Language modeling is critical and indispensable for many natural language applications such as automatic speech recognition and machine translation. Due to the complexity of natural language grammars, it is almost impossible to construct language models by a set of linguistic rules; therefore statistical techniques have been dominant for language modeling over the last few decades. All statistical modeling techniques, in principle, work under some conditions: (1) a reasonable amount of training data is available and (2) the training data comes from the same population as the test data to which we want to apply our model. Based on observations from the training data, we build statistical models and therefore, the success of a statistical model is crucially dependent on the training data.
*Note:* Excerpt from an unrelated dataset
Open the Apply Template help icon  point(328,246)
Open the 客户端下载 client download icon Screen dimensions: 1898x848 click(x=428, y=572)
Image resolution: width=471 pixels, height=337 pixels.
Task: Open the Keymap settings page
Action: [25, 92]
In other words, if we don't have enough data for training, or the training data is not matched with the test data, we are not able to build accurate statistical models. This thesis presents novel methods to cope with those problems in language modeling—language model adaptation. We first tackle the data deficiency problem for languages in which extensive text collections are not available. We propose methods to take advantage of a resource-rich language such as English, utilizing cross-lingual information retrieval followed by machine translation, to adapt language models for the resource-deficient language. By exploiting a copious side-corpus of contemporaneous articles in English to adapt the language model for a resource-deficient language; significant improvements in speech recognition accuracy are achieved. We next experiment with language model adaptation in English, which is resource-rich, in a different application: statistical machine translation. Regardless of its size, having training data that is not matched with the test data, which is of main interest, does not necessarily lead to accurate statistical models. Rather, we select small but effective texts by information retrieval, and use them for adaptation. Experimental results show that our adaptation techniques are effective for statistical machine translation as well.